# Given request
Reproduce the items verbatim from their very first line through the line that contains "The height and width of the screenshot is (616, 1189).", including both of those lines.

# Exercise materials
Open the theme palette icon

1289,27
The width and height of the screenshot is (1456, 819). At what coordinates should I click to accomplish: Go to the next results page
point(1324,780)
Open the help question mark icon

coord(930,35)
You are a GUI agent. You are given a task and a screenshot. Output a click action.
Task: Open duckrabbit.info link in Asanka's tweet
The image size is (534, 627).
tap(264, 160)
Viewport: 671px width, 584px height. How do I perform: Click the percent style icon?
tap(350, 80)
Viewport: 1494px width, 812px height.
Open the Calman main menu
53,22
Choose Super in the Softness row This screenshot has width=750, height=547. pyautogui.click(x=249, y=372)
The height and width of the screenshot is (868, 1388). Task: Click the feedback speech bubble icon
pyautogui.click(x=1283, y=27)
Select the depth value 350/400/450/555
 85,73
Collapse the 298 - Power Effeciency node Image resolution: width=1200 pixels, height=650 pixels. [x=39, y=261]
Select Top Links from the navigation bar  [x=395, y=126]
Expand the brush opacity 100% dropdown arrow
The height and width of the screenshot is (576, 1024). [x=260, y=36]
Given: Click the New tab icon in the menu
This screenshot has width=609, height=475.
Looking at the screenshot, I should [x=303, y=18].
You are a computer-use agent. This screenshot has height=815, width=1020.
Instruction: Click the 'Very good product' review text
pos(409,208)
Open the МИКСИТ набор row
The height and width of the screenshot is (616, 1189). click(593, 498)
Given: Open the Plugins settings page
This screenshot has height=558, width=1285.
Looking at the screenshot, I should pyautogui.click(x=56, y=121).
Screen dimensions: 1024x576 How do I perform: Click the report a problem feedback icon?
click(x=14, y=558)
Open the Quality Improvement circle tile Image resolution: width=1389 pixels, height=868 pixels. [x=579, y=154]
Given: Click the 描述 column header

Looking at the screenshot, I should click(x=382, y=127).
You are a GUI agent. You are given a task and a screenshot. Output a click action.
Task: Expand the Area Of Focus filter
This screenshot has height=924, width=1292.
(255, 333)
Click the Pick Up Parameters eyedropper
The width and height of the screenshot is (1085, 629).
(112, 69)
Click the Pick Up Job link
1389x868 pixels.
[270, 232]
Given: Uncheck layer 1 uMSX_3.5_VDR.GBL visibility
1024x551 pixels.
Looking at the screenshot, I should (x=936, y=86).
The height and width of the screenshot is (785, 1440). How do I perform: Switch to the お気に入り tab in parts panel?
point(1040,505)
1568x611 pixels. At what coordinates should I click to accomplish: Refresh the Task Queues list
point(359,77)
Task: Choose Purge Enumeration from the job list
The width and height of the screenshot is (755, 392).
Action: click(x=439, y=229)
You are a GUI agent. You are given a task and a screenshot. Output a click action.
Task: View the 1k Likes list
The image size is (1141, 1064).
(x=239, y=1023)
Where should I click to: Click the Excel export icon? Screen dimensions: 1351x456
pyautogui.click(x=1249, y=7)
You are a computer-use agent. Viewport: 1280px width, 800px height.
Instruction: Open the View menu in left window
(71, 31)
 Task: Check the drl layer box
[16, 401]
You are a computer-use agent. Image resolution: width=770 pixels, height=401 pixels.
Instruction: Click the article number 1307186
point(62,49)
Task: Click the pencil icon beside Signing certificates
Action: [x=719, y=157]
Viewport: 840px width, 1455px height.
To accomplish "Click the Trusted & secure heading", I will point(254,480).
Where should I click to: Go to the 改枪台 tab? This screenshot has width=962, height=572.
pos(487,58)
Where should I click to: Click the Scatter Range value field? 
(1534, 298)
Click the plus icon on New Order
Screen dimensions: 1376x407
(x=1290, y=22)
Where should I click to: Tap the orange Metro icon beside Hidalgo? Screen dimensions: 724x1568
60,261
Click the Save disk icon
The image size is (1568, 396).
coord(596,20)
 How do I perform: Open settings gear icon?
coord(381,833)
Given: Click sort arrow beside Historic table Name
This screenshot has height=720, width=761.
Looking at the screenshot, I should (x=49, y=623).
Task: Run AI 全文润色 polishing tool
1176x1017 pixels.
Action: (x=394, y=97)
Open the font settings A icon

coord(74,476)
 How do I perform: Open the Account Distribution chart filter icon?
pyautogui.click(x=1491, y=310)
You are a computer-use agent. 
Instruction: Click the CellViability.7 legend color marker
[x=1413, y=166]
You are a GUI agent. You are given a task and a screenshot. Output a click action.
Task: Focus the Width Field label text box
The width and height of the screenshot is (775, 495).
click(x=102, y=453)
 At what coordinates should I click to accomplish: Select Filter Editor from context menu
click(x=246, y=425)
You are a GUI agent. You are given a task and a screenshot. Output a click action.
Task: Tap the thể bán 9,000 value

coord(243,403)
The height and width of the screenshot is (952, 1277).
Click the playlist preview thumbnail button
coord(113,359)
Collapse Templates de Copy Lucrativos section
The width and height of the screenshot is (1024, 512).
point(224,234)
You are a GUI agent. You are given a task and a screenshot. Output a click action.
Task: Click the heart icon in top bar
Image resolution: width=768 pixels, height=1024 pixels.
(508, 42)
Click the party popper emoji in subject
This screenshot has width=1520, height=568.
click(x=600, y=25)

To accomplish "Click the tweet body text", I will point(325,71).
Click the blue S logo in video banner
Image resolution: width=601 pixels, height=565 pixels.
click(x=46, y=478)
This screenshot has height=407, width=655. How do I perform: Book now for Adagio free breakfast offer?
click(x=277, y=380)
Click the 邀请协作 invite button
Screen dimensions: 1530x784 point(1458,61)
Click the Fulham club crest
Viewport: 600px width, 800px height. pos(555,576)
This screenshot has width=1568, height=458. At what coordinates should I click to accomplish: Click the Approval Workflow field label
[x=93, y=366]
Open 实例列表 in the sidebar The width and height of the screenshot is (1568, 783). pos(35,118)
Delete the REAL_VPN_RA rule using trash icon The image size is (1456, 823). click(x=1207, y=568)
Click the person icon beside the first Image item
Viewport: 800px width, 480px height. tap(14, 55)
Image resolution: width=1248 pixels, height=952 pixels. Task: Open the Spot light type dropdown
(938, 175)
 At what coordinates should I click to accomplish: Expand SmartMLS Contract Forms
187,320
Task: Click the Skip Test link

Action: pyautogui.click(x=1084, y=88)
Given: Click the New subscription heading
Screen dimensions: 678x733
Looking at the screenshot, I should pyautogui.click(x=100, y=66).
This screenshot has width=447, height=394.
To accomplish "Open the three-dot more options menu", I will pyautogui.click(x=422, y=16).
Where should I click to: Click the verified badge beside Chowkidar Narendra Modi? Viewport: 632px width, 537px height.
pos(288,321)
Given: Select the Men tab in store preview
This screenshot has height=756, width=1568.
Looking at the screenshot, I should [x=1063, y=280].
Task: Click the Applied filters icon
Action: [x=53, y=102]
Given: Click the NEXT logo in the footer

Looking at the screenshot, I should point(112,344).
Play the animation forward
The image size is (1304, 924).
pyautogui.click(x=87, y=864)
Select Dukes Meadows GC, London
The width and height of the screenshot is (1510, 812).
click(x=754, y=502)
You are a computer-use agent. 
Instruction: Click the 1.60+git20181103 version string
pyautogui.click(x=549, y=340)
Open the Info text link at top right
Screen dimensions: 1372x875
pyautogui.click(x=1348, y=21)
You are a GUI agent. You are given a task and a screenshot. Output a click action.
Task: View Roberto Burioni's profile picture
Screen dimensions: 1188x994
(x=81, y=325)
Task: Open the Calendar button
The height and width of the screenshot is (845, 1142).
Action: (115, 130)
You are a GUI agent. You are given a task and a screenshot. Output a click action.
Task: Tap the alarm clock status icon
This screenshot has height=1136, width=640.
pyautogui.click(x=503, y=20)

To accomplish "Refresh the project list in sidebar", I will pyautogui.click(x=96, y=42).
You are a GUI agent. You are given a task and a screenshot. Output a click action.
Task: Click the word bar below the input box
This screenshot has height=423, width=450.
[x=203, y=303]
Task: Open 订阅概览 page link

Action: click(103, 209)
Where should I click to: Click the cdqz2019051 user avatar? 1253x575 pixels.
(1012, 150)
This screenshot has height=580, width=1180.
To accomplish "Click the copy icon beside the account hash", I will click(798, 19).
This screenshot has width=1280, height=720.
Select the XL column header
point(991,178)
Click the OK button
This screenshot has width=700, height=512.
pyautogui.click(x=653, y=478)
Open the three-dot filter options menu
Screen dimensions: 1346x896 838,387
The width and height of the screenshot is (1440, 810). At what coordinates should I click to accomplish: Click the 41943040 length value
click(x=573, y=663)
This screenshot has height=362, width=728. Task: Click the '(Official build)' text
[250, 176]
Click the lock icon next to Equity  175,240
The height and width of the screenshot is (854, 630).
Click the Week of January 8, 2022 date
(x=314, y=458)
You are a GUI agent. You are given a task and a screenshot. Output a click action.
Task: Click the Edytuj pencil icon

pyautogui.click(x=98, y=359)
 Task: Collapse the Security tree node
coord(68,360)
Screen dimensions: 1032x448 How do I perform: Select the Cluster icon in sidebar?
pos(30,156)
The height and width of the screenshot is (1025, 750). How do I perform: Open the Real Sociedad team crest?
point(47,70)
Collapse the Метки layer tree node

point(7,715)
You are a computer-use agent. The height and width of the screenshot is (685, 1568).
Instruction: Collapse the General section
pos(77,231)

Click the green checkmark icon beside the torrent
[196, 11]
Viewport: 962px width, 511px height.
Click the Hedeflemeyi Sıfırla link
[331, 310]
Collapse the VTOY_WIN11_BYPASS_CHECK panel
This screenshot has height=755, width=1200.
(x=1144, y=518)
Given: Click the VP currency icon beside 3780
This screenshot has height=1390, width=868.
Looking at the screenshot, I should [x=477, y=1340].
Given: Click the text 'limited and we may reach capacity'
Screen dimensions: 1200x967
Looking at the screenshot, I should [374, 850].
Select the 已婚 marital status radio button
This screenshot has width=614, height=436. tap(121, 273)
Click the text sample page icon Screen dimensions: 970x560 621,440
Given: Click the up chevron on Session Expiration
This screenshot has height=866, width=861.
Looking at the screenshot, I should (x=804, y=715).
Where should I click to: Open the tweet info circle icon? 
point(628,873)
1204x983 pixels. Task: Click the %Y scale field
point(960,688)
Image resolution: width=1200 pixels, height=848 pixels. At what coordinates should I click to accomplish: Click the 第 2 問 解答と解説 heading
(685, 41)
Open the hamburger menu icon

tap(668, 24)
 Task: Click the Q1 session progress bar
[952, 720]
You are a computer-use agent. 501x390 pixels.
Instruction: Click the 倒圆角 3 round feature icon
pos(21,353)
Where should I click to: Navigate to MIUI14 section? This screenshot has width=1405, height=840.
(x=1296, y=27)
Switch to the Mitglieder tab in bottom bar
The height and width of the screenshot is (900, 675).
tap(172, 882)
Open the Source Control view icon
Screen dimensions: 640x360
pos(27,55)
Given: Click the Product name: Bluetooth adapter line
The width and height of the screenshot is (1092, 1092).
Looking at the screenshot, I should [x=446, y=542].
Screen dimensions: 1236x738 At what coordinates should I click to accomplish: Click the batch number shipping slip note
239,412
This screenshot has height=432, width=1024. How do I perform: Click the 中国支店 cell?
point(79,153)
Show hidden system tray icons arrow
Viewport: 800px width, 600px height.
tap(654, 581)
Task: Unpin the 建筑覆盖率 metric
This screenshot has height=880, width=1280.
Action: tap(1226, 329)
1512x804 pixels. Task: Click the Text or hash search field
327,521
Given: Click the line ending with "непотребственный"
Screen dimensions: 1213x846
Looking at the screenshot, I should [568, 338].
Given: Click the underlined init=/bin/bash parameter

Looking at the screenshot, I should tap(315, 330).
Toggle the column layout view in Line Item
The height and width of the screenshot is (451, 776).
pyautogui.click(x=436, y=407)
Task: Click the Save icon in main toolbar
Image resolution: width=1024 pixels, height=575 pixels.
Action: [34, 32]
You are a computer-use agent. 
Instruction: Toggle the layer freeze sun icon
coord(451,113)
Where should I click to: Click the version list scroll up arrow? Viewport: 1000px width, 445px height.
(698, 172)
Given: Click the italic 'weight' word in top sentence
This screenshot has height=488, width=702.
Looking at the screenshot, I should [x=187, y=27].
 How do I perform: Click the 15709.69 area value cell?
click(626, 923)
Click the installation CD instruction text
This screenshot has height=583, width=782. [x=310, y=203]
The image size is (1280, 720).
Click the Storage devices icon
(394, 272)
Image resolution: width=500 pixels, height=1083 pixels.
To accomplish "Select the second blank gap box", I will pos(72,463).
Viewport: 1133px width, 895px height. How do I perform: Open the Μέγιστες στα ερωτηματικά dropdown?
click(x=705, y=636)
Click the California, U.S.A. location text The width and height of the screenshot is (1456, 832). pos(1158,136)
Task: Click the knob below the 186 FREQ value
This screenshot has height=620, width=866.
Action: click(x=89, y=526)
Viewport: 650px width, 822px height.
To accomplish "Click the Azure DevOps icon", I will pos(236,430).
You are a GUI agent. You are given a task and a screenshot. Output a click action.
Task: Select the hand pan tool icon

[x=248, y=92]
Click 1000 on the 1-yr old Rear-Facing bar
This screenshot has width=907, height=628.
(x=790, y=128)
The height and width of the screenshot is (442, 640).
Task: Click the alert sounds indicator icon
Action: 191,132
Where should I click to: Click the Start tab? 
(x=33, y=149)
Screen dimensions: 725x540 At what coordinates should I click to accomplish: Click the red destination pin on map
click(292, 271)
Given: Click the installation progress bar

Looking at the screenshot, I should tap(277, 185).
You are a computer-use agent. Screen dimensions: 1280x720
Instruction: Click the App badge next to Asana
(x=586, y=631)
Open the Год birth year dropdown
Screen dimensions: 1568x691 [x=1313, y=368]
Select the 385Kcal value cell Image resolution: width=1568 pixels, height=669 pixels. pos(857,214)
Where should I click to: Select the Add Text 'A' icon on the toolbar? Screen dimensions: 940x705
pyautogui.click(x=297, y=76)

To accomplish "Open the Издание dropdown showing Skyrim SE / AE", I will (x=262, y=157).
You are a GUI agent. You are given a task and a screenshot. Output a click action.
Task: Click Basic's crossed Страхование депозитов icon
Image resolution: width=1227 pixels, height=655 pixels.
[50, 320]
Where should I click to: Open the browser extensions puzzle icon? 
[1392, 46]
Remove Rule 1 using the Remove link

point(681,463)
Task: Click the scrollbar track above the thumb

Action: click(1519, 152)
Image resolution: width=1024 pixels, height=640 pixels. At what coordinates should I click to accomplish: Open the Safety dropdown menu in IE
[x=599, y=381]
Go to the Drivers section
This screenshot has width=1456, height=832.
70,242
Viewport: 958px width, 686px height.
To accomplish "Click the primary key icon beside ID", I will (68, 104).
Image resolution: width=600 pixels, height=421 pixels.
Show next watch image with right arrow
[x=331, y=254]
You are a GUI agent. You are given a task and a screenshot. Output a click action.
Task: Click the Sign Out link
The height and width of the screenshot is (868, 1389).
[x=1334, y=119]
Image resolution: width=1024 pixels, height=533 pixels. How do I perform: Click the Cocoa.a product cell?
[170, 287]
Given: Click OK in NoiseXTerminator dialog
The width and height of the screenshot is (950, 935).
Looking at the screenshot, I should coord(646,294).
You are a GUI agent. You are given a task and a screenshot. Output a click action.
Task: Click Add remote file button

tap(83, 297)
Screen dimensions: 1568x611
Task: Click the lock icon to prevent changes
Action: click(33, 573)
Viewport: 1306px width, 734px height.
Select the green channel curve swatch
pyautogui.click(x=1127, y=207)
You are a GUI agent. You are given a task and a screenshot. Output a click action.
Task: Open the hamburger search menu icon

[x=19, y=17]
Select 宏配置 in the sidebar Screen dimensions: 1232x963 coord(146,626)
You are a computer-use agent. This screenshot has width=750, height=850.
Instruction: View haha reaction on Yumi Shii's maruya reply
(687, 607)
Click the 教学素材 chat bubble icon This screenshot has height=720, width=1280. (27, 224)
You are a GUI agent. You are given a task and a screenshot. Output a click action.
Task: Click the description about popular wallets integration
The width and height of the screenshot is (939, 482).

# Exercise answer
Open the theme palette icon

1289,27
The width and height of the screenshot is (1456, 819). At what coordinates should I click to accomplish: Go to the next results page
point(1324,780)
Open the help question mark icon

coord(930,35)
You are a GUI agent. You are given a task and a screenshot. Output a click action.
Task: Open duckrabbit.info link in Asanka's tweet
The image size is (534, 627).
tap(264, 160)
Viewport: 671px width, 584px height. How do I perform: Click the percent style icon?
tap(350, 80)
Viewport: 1494px width, 812px height.
Open the Calman main menu
53,22
Choose Super in the Softness row This screenshot has width=750, height=547. pyautogui.click(x=249, y=372)
The height and width of the screenshot is (868, 1388). Task: Click the feedback speech bubble icon
pyautogui.click(x=1283, y=27)
Select the depth value 350/400/450/555
 85,73
Collapse the 298 - Power Effeciency node Image resolution: width=1200 pixels, height=650 pixels. [x=39, y=261]
Select Top Links from the navigation bar  [x=395, y=126]
Expand the brush opacity 100% dropdown arrow
The height and width of the screenshot is (576, 1024). [x=260, y=36]
Given: Click the New tab icon in the menu
This screenshot has width=609, height=475.
Looking at the screenshot, I should [x=303, y=18].
You are a computer-use agent. This screenshot has height=815, width=1020.
Instruction: Click the 'Very good product' review text
pos(409,208)
Open the МИКСИТ набор row
The height and width of the screenshot is (616, 1189). click(593, 498)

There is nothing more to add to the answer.